[Start of Attachment]
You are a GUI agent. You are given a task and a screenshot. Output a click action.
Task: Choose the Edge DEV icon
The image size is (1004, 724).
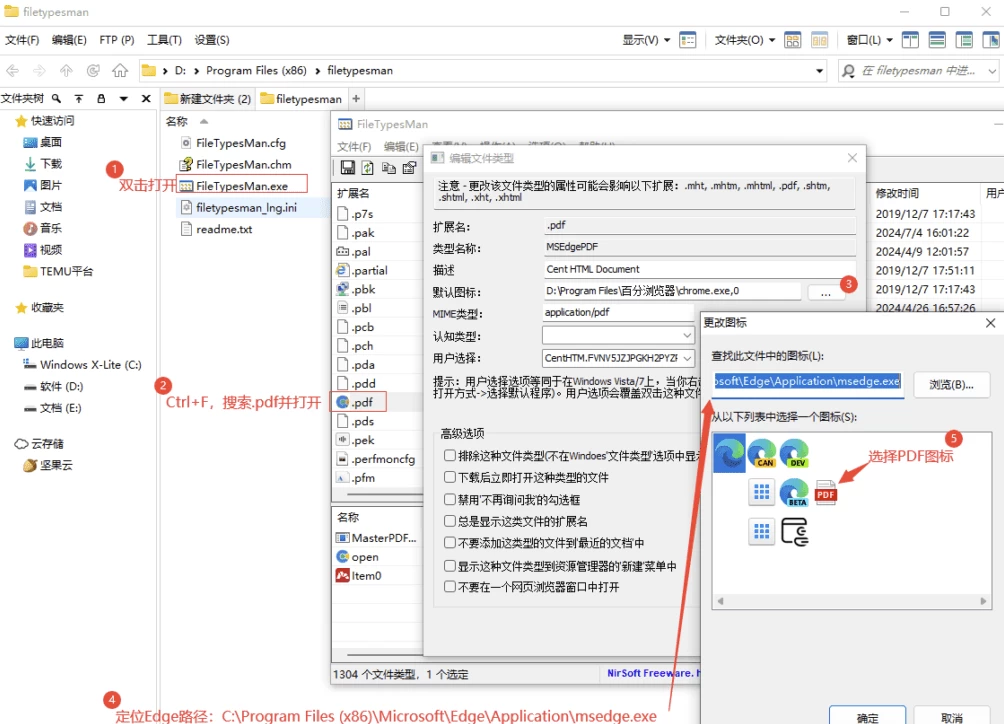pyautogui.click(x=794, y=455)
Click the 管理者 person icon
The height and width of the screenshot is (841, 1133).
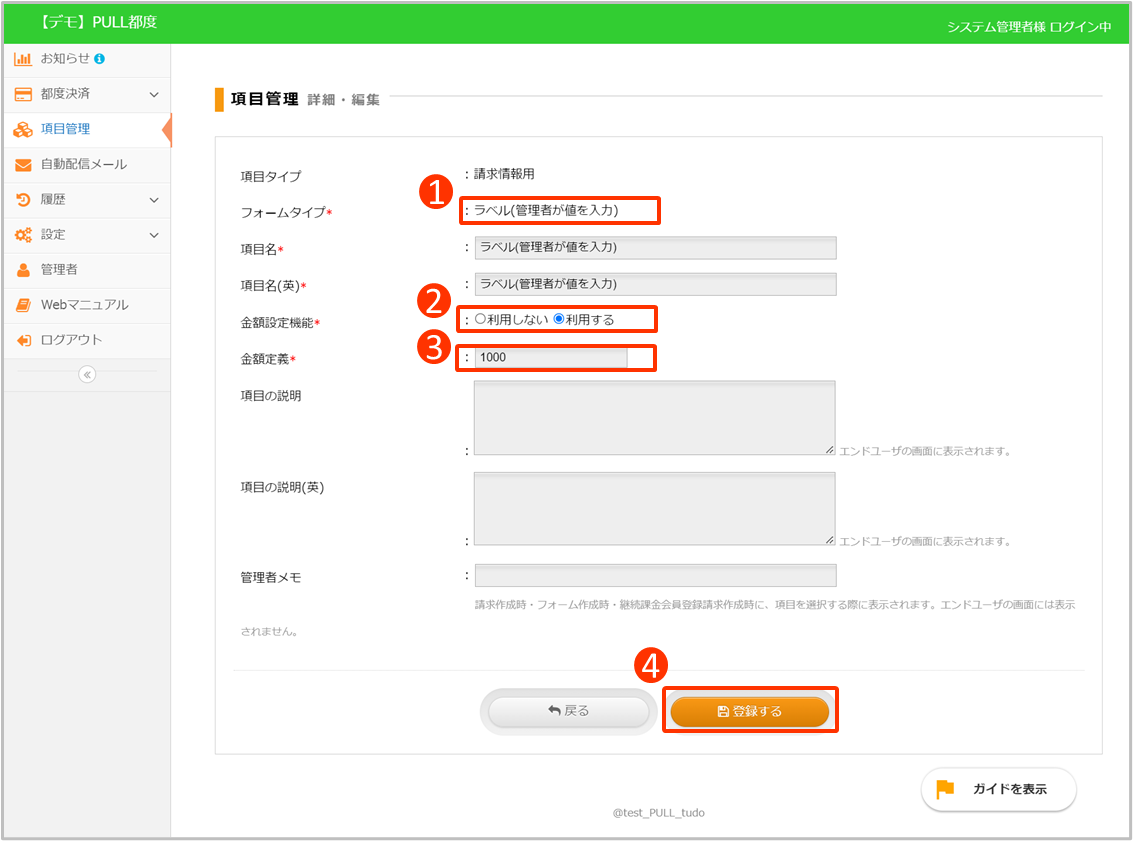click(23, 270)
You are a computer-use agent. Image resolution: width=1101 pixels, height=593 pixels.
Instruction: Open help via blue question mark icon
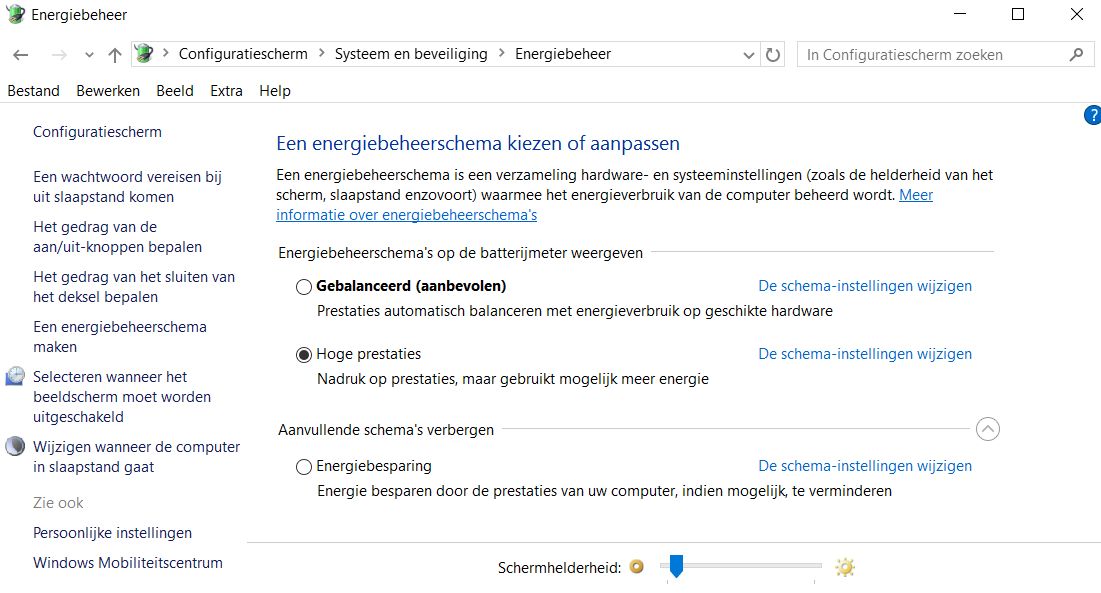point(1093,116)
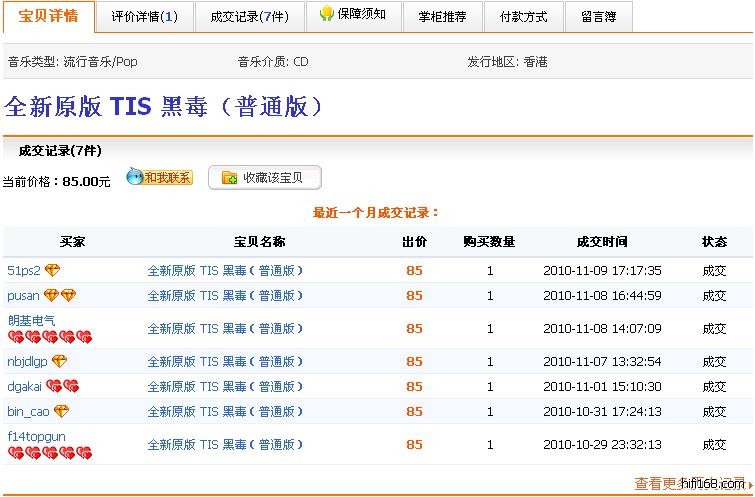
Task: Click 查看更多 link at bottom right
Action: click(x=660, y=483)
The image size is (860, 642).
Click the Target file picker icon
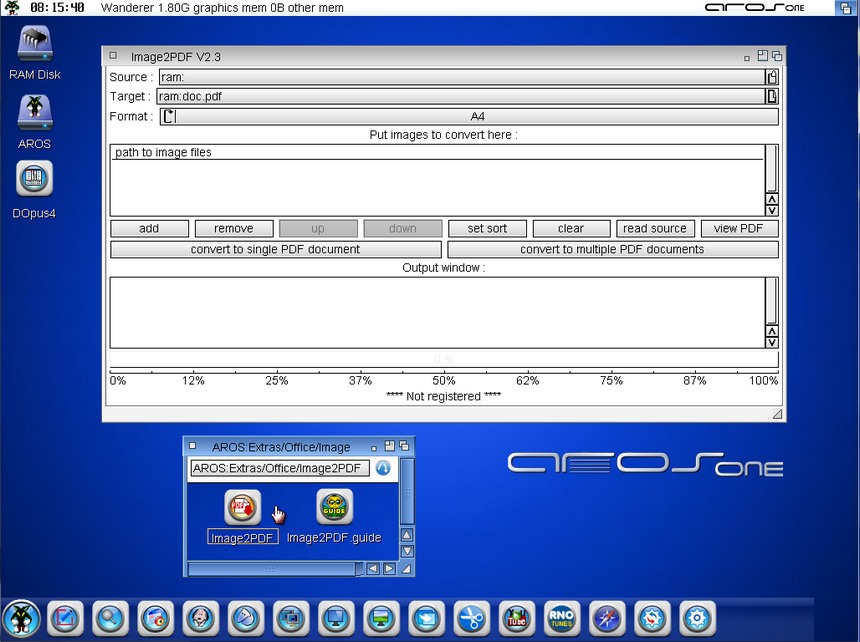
[End of Attachment]
__WORK ITEM__
Omitting all pictures, set the listing down exactly.

__RESULT OF THIS EXERCISE__
You are a GUI agent. You are given a task and a screenshot. Output a click action.
Task: Choose the Edge DEV icon
The image size is (1004, 724).
pyautogui.click(x=794, y=455)
Click the 管理者 person icon
The height and width of the screenshot is (841, 1133).
click(23, 270)
You are a computer-use agent. Image resolution: width=1101 pixels, height=593 pixels.
Instruction: Open help via blue question mark icon
point(1093,116)
Task: Click 查看更多 link at bottom right
Action: click(x=660, y=483)
The image size is (860, 642).
Click the Target file picker icon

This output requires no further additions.